The Nikon 35mm f/1.8DX is a budget lens; it offers an incredible amount of sharpness for a very reasonable price. However, it suffers from a harsh and busy bokeh. The Sigma  is sharp and has excellent bokeh, but because it offers more, it also costs more. Though prime lens buyers will look at both, the truth is that there isn't much cause to cross-shop these lenses against one another.

Concluding Thoughts

Ignoring lenses of the similar focal lengths, perhaps the strongest competition for the Sigma 30mm f/1.4 DC ART is the proliferation and popularity of standard-zoom lenses. Almost all, with the exception of Sigma's own 18-35 f/1.8 DC HSM, are constant f/2.8 apertures or slower. For many people, the convenience of having a zoom lens outweights the creative possibilities of extremely shallow depth of field. For the majority of those people, spending $500-$700 for a quality lens is an expenditure that they would rather only do once. Hence the real competition for a lens like the Sigma 30mm.

The fact that it is a premium APS-C prime lens is a brave choice for Sigma. Nikon's 35mm f/1.8DX is one of their best selling lenses, but that's based partly on the fact that it's so inexpensive. The Nikon is a good second lens to a slow kit-zoom. In that regards, the Sigma 30mm is too, but the problem is that the pool of kit-zoom buyers who would reach for a premium prime over the inexpensive one is small. Optically, the Sigma is a good companion lens for something like the Sigma 17-50mm f/2.8 DC OS HSM, the Nikon 16-85mm f/3.5-5.6G ED VR AF-S DX, the Tamron  SP AF 17-50mm f/2.8 XR Di-II VC LD or the Canon F-S 17-55mm f/2.8 IS USM. The problem, as outlined above, is that all of these stand-zooms make for good "walk-around" lenses are optically competent in their own right. The fact that Sigma 30mm falls right in the middle of the zoom ranges of these lenses means that you will fall into many situations where you could use one or the other, and usually it's the zoom that wins.
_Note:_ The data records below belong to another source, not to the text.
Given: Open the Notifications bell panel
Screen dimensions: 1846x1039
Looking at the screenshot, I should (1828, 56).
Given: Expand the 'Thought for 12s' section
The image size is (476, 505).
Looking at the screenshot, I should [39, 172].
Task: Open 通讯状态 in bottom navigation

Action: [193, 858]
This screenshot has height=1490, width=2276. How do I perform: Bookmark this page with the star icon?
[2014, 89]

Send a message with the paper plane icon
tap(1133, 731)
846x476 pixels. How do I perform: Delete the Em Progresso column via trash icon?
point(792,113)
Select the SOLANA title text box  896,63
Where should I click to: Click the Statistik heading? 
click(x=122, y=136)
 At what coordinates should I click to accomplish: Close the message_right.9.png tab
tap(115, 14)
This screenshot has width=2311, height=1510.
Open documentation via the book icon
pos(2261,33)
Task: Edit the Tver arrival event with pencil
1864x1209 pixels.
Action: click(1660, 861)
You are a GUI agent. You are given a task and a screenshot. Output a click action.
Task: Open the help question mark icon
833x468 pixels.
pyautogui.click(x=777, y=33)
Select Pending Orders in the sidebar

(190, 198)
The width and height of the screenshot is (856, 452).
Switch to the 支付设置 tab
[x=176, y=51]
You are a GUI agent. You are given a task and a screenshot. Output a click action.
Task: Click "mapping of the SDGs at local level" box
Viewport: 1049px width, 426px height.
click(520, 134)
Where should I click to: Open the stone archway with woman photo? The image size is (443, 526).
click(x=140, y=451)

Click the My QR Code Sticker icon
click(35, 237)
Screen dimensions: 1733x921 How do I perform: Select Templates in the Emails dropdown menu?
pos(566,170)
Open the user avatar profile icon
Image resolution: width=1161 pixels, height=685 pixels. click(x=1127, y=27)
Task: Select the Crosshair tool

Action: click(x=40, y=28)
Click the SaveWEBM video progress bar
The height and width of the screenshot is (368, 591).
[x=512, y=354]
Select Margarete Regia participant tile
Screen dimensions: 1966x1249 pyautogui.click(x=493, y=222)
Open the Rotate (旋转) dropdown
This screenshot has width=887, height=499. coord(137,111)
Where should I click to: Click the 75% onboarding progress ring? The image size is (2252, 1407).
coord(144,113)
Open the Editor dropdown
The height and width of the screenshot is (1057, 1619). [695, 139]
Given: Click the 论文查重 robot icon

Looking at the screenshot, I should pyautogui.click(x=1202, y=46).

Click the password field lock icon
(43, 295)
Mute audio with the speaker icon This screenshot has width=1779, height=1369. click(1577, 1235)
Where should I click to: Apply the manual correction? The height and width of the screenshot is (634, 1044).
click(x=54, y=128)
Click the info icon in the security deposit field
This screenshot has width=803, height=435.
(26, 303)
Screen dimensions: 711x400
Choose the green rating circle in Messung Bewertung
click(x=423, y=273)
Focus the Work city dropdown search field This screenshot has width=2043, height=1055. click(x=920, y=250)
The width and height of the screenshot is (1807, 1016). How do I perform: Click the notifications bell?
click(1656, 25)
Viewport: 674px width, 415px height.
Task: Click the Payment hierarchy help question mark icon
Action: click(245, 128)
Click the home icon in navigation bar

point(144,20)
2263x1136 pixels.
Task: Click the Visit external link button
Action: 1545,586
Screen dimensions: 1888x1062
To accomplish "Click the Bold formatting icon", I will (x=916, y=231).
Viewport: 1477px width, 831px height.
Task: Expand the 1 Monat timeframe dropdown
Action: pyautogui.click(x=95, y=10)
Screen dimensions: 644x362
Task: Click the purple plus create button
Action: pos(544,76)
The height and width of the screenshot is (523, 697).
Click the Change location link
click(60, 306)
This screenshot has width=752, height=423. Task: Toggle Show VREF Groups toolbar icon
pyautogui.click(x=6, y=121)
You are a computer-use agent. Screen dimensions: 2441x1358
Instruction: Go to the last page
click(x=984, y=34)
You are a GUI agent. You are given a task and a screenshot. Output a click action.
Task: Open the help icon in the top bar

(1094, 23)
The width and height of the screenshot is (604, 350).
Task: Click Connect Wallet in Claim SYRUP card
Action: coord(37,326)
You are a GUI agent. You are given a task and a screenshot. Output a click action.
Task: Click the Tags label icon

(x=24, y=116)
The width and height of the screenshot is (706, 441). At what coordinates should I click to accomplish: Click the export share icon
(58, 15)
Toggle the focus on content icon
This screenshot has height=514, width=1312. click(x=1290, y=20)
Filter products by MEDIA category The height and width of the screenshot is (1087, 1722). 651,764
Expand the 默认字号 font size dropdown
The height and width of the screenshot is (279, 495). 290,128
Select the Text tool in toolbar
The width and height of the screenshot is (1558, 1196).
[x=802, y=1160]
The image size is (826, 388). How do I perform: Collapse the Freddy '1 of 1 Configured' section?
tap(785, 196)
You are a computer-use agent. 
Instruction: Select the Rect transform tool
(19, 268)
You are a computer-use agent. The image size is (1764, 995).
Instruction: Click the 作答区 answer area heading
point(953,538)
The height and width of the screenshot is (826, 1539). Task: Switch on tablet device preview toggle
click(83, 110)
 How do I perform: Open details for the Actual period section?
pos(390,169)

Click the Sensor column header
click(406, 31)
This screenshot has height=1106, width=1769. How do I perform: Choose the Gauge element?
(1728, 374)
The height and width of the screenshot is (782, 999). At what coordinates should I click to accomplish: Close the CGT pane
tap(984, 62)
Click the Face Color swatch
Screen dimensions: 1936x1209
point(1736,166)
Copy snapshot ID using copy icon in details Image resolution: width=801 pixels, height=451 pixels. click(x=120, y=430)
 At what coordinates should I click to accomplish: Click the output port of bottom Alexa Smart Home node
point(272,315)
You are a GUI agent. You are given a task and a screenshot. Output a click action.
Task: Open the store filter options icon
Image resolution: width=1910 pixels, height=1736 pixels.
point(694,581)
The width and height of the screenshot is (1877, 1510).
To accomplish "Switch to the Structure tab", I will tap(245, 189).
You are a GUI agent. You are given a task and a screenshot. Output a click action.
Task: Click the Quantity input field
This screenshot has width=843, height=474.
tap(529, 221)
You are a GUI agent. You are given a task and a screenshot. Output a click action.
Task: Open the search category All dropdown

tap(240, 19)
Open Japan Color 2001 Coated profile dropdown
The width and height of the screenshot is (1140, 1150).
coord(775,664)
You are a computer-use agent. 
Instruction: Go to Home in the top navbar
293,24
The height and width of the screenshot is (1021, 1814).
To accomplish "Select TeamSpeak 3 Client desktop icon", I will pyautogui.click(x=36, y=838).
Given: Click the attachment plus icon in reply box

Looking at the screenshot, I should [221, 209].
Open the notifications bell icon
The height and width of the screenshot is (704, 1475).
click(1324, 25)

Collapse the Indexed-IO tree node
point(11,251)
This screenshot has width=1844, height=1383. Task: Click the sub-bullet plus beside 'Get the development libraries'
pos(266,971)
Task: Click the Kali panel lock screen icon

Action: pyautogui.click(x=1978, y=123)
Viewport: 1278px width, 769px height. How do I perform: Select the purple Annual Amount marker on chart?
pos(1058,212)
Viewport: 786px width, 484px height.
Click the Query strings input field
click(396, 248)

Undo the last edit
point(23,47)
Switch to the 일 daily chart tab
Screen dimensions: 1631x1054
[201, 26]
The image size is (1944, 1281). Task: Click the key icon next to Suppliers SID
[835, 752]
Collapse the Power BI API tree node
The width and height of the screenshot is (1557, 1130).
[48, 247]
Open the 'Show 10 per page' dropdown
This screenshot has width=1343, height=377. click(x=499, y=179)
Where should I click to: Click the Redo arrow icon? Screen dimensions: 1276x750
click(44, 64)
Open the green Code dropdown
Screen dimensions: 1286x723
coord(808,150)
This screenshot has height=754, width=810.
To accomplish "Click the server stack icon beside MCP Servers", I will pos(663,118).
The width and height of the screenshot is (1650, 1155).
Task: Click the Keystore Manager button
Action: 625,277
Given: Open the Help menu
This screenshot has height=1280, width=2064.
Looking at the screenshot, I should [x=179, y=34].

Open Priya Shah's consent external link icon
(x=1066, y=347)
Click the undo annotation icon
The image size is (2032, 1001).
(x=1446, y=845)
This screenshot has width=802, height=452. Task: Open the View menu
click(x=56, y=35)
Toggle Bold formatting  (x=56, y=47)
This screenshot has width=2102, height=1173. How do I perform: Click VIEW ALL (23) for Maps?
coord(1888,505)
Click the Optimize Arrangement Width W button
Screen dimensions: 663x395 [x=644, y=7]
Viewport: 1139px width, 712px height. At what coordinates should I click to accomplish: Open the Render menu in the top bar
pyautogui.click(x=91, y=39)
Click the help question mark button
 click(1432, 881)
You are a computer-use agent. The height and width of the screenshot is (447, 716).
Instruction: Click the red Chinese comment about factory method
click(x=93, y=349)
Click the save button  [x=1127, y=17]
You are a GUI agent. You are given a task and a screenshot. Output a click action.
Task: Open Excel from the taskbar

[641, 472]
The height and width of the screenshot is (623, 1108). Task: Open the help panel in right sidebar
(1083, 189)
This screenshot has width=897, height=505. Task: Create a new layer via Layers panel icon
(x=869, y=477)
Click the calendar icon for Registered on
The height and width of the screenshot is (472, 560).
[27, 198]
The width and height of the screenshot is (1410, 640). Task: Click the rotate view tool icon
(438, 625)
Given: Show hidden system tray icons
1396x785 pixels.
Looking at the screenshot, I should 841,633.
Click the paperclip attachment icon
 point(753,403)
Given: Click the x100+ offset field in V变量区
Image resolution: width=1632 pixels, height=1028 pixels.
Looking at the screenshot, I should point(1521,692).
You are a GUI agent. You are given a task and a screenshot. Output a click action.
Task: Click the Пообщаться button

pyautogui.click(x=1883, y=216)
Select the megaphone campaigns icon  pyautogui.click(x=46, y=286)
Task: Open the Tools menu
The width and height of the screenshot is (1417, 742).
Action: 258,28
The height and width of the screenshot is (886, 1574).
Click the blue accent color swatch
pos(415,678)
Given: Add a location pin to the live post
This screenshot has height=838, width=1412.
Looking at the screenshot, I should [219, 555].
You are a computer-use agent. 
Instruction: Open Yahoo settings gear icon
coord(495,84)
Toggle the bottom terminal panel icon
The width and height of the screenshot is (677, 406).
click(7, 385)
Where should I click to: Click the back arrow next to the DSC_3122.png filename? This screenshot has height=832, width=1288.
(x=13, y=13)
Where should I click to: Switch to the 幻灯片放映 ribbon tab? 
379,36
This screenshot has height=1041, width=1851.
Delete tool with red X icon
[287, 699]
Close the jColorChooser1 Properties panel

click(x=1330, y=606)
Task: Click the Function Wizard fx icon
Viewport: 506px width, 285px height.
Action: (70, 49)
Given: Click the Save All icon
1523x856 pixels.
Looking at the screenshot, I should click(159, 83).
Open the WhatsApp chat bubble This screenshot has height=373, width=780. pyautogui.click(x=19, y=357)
The problem with the "normal" 30mm APS-C/50mm full-frame  field of view is that it looks merely "normal." You can open up the perspective with a wider lens, or you can compress the perspective by going longer. In other words, to make a 30/50mm lens stand out creatively, you have to work at it. Another way to be creative with a lens is to exercise control over the depth of field. In that regards, the Sigma 30mm f/1.4 DC HSM ART is solid offering in what is an emerging era of relatively affordable lenses that can be wide-open without regrets. A good-looking lens that produces good-looking images.